IB Friends & Family: Legal agreement between Advisor & Clients

Discussion in 'Professional Trading' started by trend7rader, Aug 12, 2009.

  1. Hi, I have a question about IB friends and family account which I'm looking to setup: What kind of legal agreement is necessary between advisor and client (friends & family)? Does IB provide watertight documentation for this or does advisor need to prepare this separately? Can anyone let me know this should cover? Presumably risk disclosure, investment strategy, breakdown of advisor fees... is there anything else? I'm looking to manage around 5 or 6 friends and family accounts on financial and commodity futures, possibly some stocks / ETFs in there too.
    many thanks
  2. I have one of those... Don't expect anything from I.B. You need to work out everything with the clients prior. The only thing that you can package is the fee you charge, that you can put in the IB system and it will do it automatically
  3. thanks, are there any specific legal requirements of what must be mentioned in the agreement between advisor and client ie mandatory requirements? I'm not registered as an investment advisor, just trading and investing for friends and family, but will be collecting fees and want to protect myself incase of anything unforseen.
  4. the1


    Disclaimer: I'm not a securities attorney.

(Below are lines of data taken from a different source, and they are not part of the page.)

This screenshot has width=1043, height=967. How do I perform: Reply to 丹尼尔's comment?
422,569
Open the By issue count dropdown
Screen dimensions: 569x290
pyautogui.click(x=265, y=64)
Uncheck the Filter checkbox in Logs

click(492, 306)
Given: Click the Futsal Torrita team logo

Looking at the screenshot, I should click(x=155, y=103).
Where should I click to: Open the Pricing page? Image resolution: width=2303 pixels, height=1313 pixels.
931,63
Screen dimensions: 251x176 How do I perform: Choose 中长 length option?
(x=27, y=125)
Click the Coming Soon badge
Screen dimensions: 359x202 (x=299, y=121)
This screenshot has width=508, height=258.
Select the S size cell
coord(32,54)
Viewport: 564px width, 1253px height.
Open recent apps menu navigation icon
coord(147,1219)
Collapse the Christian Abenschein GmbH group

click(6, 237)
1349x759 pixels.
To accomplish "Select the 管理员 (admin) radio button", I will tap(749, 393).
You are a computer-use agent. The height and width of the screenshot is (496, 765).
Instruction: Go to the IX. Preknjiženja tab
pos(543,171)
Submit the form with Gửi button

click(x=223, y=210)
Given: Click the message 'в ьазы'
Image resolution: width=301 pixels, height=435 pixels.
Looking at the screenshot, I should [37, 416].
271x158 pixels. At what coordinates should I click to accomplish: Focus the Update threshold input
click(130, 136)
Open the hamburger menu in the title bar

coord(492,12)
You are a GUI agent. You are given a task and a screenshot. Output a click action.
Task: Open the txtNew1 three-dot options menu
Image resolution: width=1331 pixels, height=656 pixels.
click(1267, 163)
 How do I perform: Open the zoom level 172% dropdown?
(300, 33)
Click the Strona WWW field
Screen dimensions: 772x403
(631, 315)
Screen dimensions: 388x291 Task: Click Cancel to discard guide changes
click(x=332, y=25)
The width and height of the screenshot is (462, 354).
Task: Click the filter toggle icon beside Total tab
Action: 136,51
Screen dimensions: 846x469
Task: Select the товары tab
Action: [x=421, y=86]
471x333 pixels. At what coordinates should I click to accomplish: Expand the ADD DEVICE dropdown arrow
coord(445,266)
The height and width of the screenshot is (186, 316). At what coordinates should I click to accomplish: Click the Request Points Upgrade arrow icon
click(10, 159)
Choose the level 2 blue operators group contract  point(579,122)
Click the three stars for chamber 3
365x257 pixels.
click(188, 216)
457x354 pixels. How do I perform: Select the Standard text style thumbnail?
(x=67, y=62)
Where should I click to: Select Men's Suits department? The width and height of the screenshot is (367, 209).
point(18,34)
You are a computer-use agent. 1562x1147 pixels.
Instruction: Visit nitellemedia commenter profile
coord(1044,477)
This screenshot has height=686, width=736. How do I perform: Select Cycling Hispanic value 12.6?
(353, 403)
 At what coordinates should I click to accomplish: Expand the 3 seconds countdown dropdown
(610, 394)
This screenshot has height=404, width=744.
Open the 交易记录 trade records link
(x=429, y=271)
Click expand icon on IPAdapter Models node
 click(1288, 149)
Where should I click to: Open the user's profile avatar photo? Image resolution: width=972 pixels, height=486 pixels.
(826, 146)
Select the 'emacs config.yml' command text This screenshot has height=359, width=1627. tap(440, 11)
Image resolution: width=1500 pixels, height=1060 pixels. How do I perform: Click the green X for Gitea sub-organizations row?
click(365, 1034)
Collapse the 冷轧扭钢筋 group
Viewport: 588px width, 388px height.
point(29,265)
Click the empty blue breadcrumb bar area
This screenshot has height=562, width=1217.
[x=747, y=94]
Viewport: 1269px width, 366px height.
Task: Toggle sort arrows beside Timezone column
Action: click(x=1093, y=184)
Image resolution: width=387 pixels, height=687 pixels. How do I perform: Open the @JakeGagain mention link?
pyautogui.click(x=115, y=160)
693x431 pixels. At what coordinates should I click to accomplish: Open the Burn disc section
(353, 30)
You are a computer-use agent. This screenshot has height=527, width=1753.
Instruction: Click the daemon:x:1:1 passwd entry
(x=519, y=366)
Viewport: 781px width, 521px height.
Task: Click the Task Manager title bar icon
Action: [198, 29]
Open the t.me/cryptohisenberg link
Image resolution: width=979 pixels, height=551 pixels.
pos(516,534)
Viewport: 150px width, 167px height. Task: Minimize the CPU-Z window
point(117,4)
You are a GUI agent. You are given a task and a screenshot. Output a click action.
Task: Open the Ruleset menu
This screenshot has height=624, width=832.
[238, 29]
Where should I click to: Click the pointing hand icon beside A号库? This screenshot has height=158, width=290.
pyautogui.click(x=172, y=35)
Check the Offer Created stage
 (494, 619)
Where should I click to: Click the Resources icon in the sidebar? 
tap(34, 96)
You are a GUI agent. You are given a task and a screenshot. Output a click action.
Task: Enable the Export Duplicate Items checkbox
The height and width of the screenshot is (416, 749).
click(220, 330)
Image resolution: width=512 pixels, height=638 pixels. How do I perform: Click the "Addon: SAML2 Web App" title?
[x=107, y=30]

    All you really need is power of attorney. Since they are friends and family they probably won't sue you if you lose their money. It wouldn't be a bad idea to have them sign a risk disclosure so they know the full extent of the risk involved. If you're trading futures they should know their losses can exceed their initial investment and could be unlimited. I think the biggest risk you're taking is losing money for people who are your friends and/or your family. Money can destroy perfectly good relationships even though both parties will agree beforehand that wouldn't be the case.

    If you expand above this type of operation you'll need professional documents but for F&F POA should do. Good luck.
  5. the1


    BTW: Legally, you can't accept performance fees from non-accredited investors but since you are not going to be registered with the NFA you can fly under than radar. If at any point you grow big enough to have to get registered then you absolutely cannot collect a performance fee from non-accredited investors.

  6. that's great, thank you very much for confirming this.
  7. Nattdog


    "BTW: Legally, you can't accept performance fees from non-accredited investors but since you are not going to be registered with the NFA you can fly under than radar.

    This is not accurate. CTA's can and do charge performance fees to non-accredited investors.

    Perhaps you are thinking of the rule for RIAs or something else.
  8. Stok


    You can charge performance fee's for non-accredited clients. Per SEC and state laws, as long as you manage under $25M and 15 or less clients (state laws vary), you do not have to be even registered.

    I run a small LP with IB, for a few clients. The LP route will give you the protection you want and lay out the fees. There is upside and downside with that.

    The F&F account is easier...IB does the fees for you, the clients have to deal with their own taxes and they have access to their own account, but cannot trade in them.

    The LP route, you need to have your own accountant and issue K1's, so it is more expensive. The upside to the LP is that you have the legal protection and fee structure in place....AND, the biggest one for me is to avoid SET via your GP.

    My layout is this: LP, then another LP as your GP, then the GP of your GP is a C-Corp.

    Saying all that, I think I would rather have just a F&F account...but the legal issue (if it has to come to that) is much better in an entity structure.
  9. Interesting setup.. Are all levels necessary to avoid SET or is there a simpler solution?